"Whatever you think you can do or believe you can do, begin it.
Action has magic, grace and power in it."
(Goethe, qtd by Dani Shapiro in Devotion, 236-237)
I have begun bgfay.com and have 49 subscribers. I've begun a writer's Twitter account and am getting the hang of providing a service to other writers. I have begun the difficult process of quitting my job before it debilitates me even further than it already has. I'm meeting with two friends to discuss a business idea that felt almost too foolish to say out loud but which, now that I've had the courage to say it, they think is an idea worth exploring.
Nothing is done. Nothing will be done. Not until death. Aiming for done is foolish, dangerous. I'm never done.
That bothers me more than I would like. By now I hoped to have accepted such things. Acceptance is another thing that is never done, damn it. I am always in the process of learning to accept. It all feels like failure but might instead be growth. Slow growth but growth nonetheless. Still, it feels like failing over and over every day of my life.

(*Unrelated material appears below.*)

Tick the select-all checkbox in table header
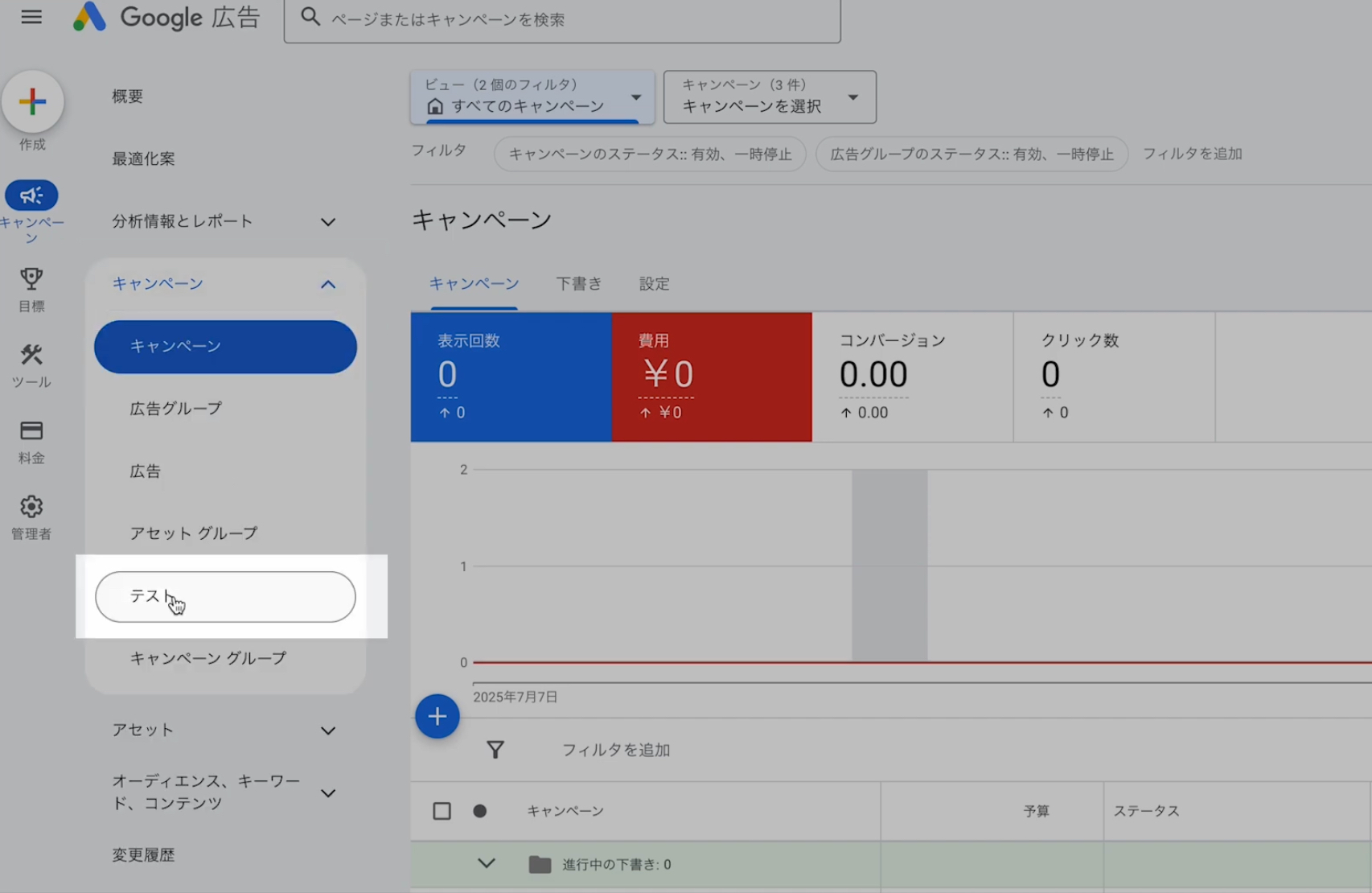This screenshot has height=893, width=1372. [442, 811]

Having begun, I am finding new ideas. Hundreds of things come up for the blog. I keep finding things I to give on Twitter — not just post but give — because one thing leads to another. Talking about how difficult my job has become, how ill it is making me, has led to possibilities I didn't know before. I thought I was trapped. Beginning releases me. My friends and I have talked for an hour about the business idea. We will talk more and draw up plans.

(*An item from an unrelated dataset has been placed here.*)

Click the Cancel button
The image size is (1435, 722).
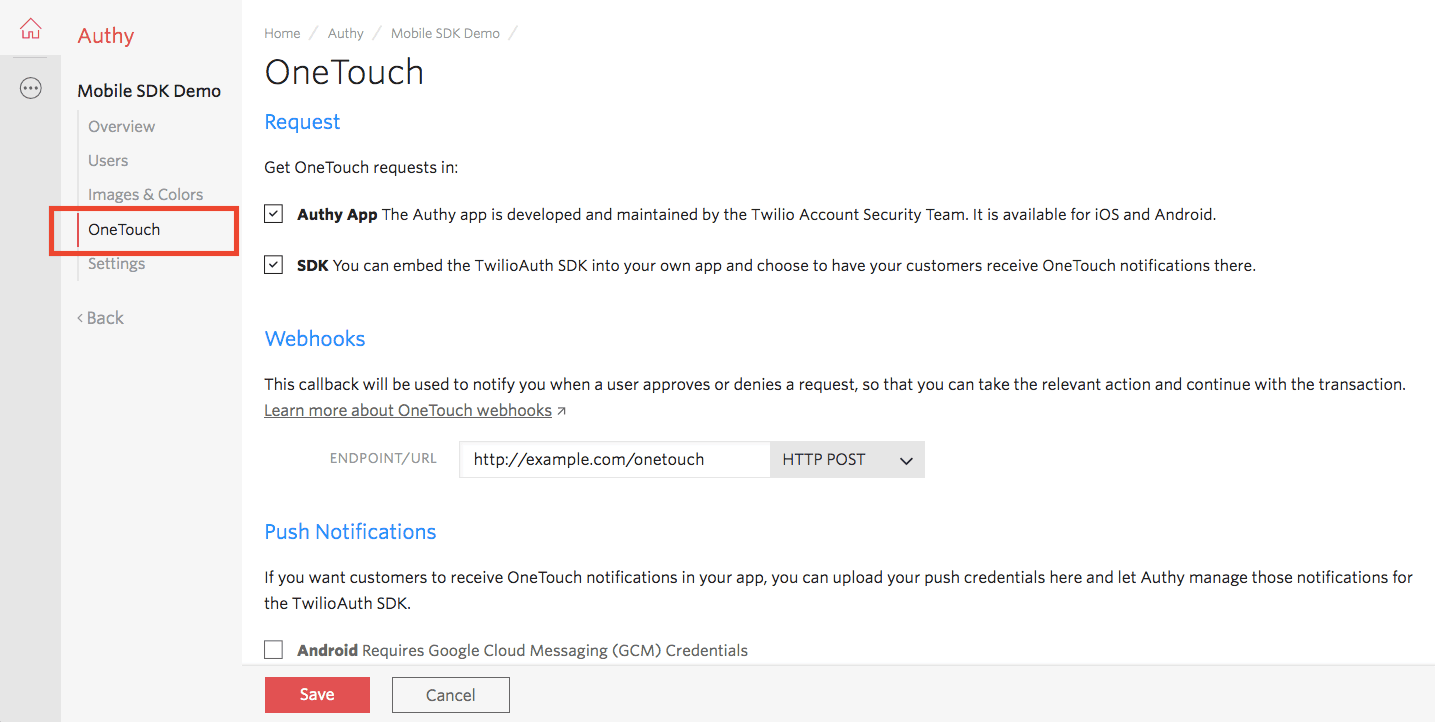pyautogui.click(x=450, y=695)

Action begets actions. Beginning is progress.
I began the morning with slowly realizing my alarm was sounding for a second time. My first decision of the day was to turn it off. The second decision was more challenging: get up despite how tired and anxious I feel or stay in the warm comfort of doing nothing? I chose to get up and began doing it. I began the day.
Beginning, moving into action has left me touched by magic, grace, and power. What else can I do? What else might I begin?